Teachers, critics, curators, gallery directors, image-makers, collectors and students convene in Chicago this week for the 50th National Conference of the Society for Photographic Education (SPE). With 1,600 registered attendees, the conference is completely sold out for the second year in a row.
Invited participants in the March 7–10, 2013 conference include Dennis Keeley, chair of Photography and Imaging at Art Center and board member of SPE, who will lead the Industry and Education Forum on Sat. March 9 at 9 a.m.; and featured speaker Mona Kuhn, Art Center faculty member, presenting her work on Friday, March 8 at 10 a.m.
This year’s conference theme, “Conferring Significance: Celebrating Photography’s Continuum,” examines how concentration on a subject has allowed image, concept, criticism, teaching and learning to shape the past, present and future of photography.
Representing the intersection of fine art practice, education and history, SPE’s first annual national conference was held in Chicago in 1963. Art Center College of Design’s own pioneering role in the field began more than three decades earlier, with the founding in 1931 of its Photography Department, whose notable early faculty included Ansel Adams.

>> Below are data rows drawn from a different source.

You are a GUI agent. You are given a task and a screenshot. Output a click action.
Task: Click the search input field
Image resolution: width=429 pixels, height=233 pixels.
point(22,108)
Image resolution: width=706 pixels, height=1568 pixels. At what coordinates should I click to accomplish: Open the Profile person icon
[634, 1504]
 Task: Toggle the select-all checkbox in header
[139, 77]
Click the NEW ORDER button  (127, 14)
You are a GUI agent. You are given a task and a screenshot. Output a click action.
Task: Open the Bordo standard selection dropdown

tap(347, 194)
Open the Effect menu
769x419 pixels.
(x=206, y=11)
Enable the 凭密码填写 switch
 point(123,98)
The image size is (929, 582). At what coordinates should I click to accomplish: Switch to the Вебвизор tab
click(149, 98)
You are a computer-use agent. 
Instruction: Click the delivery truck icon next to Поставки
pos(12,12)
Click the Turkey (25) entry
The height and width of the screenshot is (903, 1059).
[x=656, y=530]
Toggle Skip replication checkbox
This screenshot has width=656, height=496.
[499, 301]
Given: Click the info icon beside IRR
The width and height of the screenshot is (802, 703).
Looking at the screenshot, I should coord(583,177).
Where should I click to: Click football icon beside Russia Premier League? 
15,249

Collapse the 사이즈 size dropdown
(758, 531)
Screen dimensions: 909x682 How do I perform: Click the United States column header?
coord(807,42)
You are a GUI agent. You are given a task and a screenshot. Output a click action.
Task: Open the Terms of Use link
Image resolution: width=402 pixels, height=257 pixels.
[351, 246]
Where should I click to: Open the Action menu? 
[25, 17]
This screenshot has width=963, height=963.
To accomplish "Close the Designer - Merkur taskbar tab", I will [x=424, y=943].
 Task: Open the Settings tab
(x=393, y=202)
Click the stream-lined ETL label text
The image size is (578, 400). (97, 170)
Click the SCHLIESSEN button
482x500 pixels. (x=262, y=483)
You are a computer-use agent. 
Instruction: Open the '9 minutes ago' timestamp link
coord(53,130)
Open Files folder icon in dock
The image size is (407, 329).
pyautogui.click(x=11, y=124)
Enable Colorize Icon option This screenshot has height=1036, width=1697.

Art Center’s renowned Photography and Imaging program helps photographers acquire the skills and creative fluency needed to create resonant visual documents, not just well crafted representations. In addition to conceptual and studio classes, students study technology, fine art, history and advertising, and take courses in business planning, branding and marketing. The College’s state-of-the-art traditional and digital labs support a wide variety of photographic processes. Students stay abreast of the continuous technical transformations impacting photography, including the ways images are captured, enhanced and distributed. The program also dissects issues such as authorship and originality in relation to digital technologies.
The Society for Photographic Education is a nonprofit membership organization that provides and fosters an understanding of photography as a means of diverse creative expression, cultural insight and experimental practice. Through its interdisciplinary programs, services and publications, the society seeks to promote a broader understanding of the medium in all its forms through teaching and learning, scholarship and criticism. The conference is the centerpiece of SPE’s ongoing national and regional programming.